Similarly, I wish Regex engines had built in “partial match” support — i.e. is there some suffix that can be added to this string that results in a match?
I wrote something like this in Haskell for doing path traversal (descend into directory, or skip?). But it seems like a straightforward API addition to expose valid/non-valid states.
The regex engine used by musl libc, TRE (https://github.com/laurikari/tre), supports approximate matching. musl doesn't seem to expose that capability, however.
This sounds like a perfect use case for object oriented programming. “I want something mostly like that thing that already exists, but with a slight variation.“ Or hooks, if you’re one of those weird Lisp programmers.
Unfortunately, virtually all regex engines I’ve ever seen were an opaque black box with no ability to modify the functionality at all.
On a tangentially related note, more and more I find myself wishing regex syntax wasn't such a hodgepodge of literal/non-literal characters.
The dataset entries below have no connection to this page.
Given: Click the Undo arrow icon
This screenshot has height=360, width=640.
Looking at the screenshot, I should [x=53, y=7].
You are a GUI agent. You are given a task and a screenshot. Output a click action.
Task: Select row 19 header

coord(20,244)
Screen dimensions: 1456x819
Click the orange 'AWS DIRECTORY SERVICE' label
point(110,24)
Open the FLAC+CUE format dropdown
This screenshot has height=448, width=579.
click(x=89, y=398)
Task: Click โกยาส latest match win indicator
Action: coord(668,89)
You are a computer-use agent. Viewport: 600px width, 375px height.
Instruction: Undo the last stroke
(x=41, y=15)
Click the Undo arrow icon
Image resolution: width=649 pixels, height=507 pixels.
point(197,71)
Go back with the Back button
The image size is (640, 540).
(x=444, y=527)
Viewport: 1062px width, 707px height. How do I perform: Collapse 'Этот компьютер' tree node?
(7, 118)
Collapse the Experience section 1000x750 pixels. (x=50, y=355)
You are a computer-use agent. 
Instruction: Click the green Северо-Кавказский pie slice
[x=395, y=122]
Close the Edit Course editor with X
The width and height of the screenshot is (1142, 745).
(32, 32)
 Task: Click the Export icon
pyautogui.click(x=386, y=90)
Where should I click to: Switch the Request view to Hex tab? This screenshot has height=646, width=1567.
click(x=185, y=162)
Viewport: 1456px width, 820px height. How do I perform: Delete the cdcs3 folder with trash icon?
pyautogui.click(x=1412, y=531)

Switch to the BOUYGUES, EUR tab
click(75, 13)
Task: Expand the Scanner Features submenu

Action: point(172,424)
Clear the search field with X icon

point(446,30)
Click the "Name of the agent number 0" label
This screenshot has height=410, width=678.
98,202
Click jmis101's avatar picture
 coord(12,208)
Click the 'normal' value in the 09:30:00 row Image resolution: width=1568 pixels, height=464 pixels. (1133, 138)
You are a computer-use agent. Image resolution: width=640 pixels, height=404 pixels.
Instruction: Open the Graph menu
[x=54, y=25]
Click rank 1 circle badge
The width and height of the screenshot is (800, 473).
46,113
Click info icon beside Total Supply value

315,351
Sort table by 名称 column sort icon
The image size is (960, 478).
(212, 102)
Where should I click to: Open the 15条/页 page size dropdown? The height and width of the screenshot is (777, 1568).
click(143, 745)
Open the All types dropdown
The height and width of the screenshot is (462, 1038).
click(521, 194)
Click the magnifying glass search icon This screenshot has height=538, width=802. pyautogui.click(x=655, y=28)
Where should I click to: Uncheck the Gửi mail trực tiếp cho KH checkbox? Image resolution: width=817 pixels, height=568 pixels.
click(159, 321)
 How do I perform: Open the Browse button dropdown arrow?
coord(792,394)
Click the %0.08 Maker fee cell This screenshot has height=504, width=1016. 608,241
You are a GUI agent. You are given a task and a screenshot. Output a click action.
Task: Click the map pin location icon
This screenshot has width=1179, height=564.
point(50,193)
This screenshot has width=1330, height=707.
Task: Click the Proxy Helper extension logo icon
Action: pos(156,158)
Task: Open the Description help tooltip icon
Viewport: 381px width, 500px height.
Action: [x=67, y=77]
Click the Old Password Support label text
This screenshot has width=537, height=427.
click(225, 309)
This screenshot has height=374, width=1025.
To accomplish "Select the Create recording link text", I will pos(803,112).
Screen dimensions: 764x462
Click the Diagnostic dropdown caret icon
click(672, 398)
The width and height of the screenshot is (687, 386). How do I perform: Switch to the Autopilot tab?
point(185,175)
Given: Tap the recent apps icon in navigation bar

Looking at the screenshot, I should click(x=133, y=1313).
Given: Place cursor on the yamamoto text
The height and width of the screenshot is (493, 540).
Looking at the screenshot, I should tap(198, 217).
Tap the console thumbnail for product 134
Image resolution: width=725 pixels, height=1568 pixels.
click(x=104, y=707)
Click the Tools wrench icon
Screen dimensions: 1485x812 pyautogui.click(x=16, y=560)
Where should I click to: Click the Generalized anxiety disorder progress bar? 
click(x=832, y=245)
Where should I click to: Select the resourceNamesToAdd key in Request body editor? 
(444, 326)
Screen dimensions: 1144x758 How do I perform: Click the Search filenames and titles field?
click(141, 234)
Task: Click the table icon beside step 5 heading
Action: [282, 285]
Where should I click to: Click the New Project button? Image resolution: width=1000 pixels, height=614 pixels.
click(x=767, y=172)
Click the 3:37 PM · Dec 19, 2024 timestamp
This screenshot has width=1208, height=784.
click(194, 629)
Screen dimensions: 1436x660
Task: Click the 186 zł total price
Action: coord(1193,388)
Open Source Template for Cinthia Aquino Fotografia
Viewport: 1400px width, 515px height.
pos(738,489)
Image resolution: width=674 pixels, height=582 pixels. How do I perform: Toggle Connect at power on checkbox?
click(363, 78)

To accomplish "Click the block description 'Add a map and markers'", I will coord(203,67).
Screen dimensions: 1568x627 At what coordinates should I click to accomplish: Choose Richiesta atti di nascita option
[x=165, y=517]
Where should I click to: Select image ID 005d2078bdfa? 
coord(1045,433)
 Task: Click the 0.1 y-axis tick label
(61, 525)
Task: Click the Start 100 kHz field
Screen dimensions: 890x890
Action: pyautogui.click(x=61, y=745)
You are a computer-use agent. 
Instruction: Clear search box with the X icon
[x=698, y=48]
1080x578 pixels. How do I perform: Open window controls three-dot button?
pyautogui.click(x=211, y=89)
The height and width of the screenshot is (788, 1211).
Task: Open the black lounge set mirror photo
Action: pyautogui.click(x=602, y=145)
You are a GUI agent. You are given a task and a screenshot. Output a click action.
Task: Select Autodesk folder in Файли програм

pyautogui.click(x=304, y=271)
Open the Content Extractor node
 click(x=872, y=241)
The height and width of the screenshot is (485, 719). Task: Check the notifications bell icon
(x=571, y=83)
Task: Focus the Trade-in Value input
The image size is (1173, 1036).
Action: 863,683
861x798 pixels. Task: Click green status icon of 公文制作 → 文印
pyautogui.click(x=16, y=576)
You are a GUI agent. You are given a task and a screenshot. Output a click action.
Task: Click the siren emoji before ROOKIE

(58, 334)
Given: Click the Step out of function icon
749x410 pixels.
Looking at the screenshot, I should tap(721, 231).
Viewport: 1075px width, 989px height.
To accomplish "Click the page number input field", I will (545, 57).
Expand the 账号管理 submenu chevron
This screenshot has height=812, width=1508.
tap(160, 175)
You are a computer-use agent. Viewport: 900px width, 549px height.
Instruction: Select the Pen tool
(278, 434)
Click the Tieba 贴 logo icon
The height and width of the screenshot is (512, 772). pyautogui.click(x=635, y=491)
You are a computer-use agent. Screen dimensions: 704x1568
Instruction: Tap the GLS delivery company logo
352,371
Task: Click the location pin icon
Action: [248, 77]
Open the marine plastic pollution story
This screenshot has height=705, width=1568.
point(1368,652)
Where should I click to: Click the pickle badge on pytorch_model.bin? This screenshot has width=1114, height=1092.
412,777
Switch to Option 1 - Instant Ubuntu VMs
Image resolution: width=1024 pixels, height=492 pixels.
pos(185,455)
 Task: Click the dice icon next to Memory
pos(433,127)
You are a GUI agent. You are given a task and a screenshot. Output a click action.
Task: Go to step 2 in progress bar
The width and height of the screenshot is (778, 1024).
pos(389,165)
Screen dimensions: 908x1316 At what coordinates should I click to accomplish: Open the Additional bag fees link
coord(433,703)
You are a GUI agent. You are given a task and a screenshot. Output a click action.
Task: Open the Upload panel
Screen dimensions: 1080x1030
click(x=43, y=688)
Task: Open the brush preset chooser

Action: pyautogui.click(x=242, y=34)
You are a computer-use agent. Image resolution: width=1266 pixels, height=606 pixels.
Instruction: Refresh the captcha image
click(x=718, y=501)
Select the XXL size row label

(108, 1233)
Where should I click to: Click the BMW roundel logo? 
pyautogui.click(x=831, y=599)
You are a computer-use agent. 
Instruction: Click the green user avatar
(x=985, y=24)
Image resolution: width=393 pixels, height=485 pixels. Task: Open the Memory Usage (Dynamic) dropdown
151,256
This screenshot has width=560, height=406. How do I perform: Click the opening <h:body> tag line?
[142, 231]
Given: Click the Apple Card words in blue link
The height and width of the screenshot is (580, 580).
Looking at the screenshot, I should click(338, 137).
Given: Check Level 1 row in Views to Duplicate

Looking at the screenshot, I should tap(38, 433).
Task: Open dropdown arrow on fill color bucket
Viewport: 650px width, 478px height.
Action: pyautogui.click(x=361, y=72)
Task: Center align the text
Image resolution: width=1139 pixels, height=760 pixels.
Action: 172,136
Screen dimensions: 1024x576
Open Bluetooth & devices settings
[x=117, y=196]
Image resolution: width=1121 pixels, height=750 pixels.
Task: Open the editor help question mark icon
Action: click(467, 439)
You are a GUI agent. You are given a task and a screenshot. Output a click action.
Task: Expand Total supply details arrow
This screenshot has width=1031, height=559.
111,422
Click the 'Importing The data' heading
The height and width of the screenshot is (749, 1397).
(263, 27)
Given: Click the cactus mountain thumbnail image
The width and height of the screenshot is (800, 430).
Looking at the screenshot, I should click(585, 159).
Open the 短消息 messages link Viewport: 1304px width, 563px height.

It always seems to end up in a mess of what is and isn't escaped and knowing what needs to be in which context. And I keep thinking we really only need one special character, namely '\', to prefix all non-literals. So \\ produces '\', \. is dot match, \* is star match, etc. So instead of: .foo* we have \.foo\*, which admittedly is going to end up more verbose in most situations, but still strikes me as clearer as to what's intended.
Point 2: Their syntax is vastly simpler because literal characters are quoted, and operators are not. For example, ^ no longer means three totally different things. See the critique at the end of this doc.
(In other words, it's similar to lex or re2c syntax)
One easy contribution is to to translate it back to PCRE syntax, because that's a very common syntax that people care about. Right now it translates to ERE, which works with egrep, awk, and GNU sed --regexp-extended.
It should be a trivial change to print the eggex AST in a hundred lines of code or so (really the hard part is testing).
Eggex gives you a more EBNF-like syntax for regexes. CFGs are basically regular languages with recursion, so there's no reason for them to have a wildly different Perl-like syntax. That's basically a historical accident.
Also, regular languages are straightforward and tractable, and you should use them where possible (aside from bad syntax, which Eggex is fixing).
In contrast, CFGs are useful, but if you start using them a lot, you will see they're not really "one thing" as far as programming/engineering is concerned. They sort of explode into a fractal of complexity -- there are many different subsets of CFGs, some of which can be parsed efficiently with particular algorithms.
So basically regexes have bad syntax but relatively good semantics (libc BRE/ERE doesn't have the Perl backtracking issue). CFGs don't have a consistently bad syntax, but the semantics are much more complex when you're talking recognizing vs. generating. And of course in programming (rather than math), we want to recognize, not generate.
I find PCRE's rule easy enough: for a character you want to be taken literally, if it's punctuation backslash it, if it's not then don't; any unbackslashed punctuation (or backslashed non-punctuation) may be a metacharacter.
Compare to, say, POSIX or Vim[0] REs, where some punctuation characters are special with a backslash, others are special without, and I can never remember which is which.
[0] Regardless of the state of the "magic" option - the only way to get consistent behavior is to start every single RE with either \v (which works like PCRE) or \V (which works like your proposal).
You can get a fair distance with character classes[1] like `[[:digit:]]` and free-spacing[2] with `/x` or `(?x)`, where supported.
And/or yeah, build regexes out of descriptive fragments. It doesn't take much effort to make them readable, you don't have to have one giant blob of !(#&$()*. Plus then your regexes become relatively easily-validated teaching tools for readers.
There is a really easy solution to this: write regexes with combinators.
star (range 'a' 'z')
Naturally, it's trivial to have a `posix` combinator (or any other syntax, really), which allow you to be compact when things are trivial, explicit when they are not, or even a mix of both. You also don't have to conflate parens for priority and capture anymore, and you can create high level combinators.
For instance, this is real code to build a regex parsing URLs (translated in a JS-ish syntax):
let cset = chars => compl(set(chars));
let prefix = (head, tail) => char(head) ++ rep(tail);
let scheme = rep(cset("/:?#")) ++ str("://");
let host = rep(cset("/:?#"));
let port = prefix(':', digit);
let path = rep(prefix('/', cset("/?#")));
let query = prefix('?', cset("#"));
let fragment = prefix('#', any);
let url = scheme ++ host ++ opt(port) ++ path ++ opt(query) ++ opt(fragment);
It's less compact, but it's still as fast and it's actually readable/maintainable.
It's all the advantages of Perl's regex, without having to suffer Perl's taste in syntax.
That is my main problem too. And it doesn't get easier when you're using multiple layers, such as when you quote and escape for the shell to pass it to sed or grep.
Over time, I find using r'foo' in python's re.match() or re.search() has been more precise and less of a burden than I thought compared to languages that integrate regex's directly
I wrote something like this in Haskell for doing path traversal (descend into directory, or skip?). But it seems like a straightforward API addition to expose valid/non-valid states.